Mar 14, 2011

I CAN HAS FRIENDZ?

I now has another follower, who goes to my school =3
I'm hoping only a small group end up knowing about this (I like the idea of blogging to strangers rather than baring my heart to people I actually know) but I'm happy with the people who have read this blog so far. They shall not judge me, nor will they condemn me, for they are my friends through and through etc etc [insert epic speech here].

I am channeling all of my energy (and annoyance at life... and boredom... and hunger... I ate an entire pack of chips by myself today. I am ashamed) into two things. Japanese study and The Sims. I have finally started a Legacy challenge. Multiple legacies, in fact, all in the one area. They'll probably breed (lol, it's like they're my animals or something. This is a Sim in its natural habitat. Watch as it attempts what is known as a Sim mating call to try and grab a female's attention) with each other until the family lines are all mixed up and I will need to bring in new Sims just so there's no incest, but that's all good.
It'll be weird, doing a proper legacy... Usually I give up once my Sims are halfway through their adult life. Maybe I just don't want to see them die of old age. Their lives are a perfect mirror of our own. They have their own drams of course, but their lives are so much simpler and happier. I'm in love with them. I'm in love with their stories.
It's also good for lazy fanfic writers like myself. I get to make up plot lines for them all without needing to write. Win/win situation. Kaching!
[That right there is a reference to a Sims 2 cheat, actually. Get it? I'm funny. Yeah.]

I have Cross Country tomorrow. AKA I get to walk around the school for no apparent reason. I am totes excited. Not.
I'll charge my MP3 player so we can walk in style. STYLE, I TELL YOU.

I'm not sure what I'm feeling right now. I mix of overly-happy and... kinda downcast, oddly enough. Like I want to be annoyed but I just can't. It's a good feeling to have, I suppose. Shows that I have every reason to be happy at this current point in time.

I want to move. One day, I will move to Japan. Not permanently (and not for awhile, with my lack of money, the state of the country, and my poor Japanese language skills) but... I'll live there, at least for a year or two. I'll maybe study there, or perhaps I'll go once I'm able to get a job in either translations, interpretation, or both. I will spend weekends trying out new cuisine. I will learn to eat with chopsticks. Hell, I could even try fugu and see if I get poisoned or not.
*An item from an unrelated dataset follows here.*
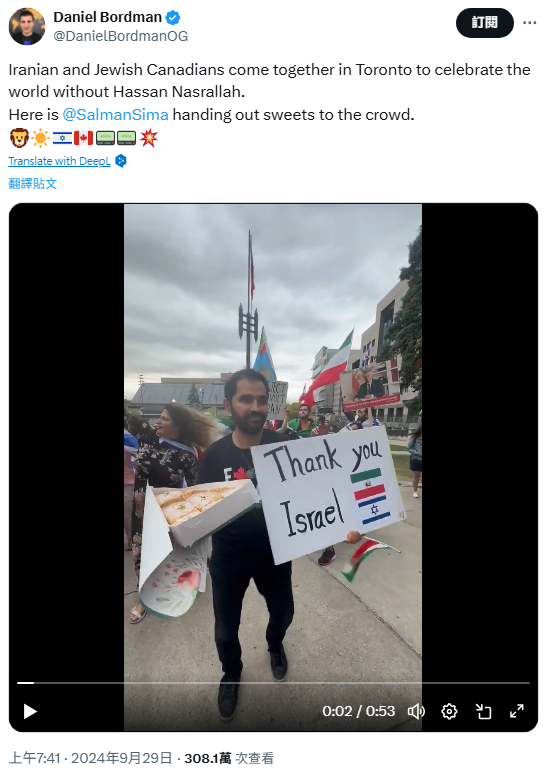Click Translate with DeepL link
I'll buy manga and anime, and maybe do cosplay with the other uni students/my workmates. We'll dress up; lolita and visual kei clothing at minimum. I'll watch Japanese television and actually understand it. Well, of course I will... I'll be able to translate it.
I shouldn't hold on to this dream so much. But I do. It's something I would love to do... My dream in life is not to find true love, or find a purpose, or anything like that. My dream in life is to immerse myself in their culture.
Maybe Lainey will join me. We'll become Japanese-Aussies. We'll be smart, beautiful, multicultural and happy. We'll get boys and go on double dates at the sushi-train (I prefer calling it kuru kuru sushi as is sounds so, so much cooler. I love this language).
Yes, that sounds good. That sounds brilliant.
That sounds too good to be true. Still. A girl can dream, right? Right. ツ

2 comments:

  1. YOU CAN HAS FRIENDS! :D
    We totes walked in style today, bro.
    Good work on actually creating a legacy. I always gave up after a few plays on a family, because I literally could not stand to see them grow old. D:
    And I approve you your dream, I really do. Having something to hope for and hold on to is so... motivating. Well, not motivating to do much, but motivating to actually get through life. :)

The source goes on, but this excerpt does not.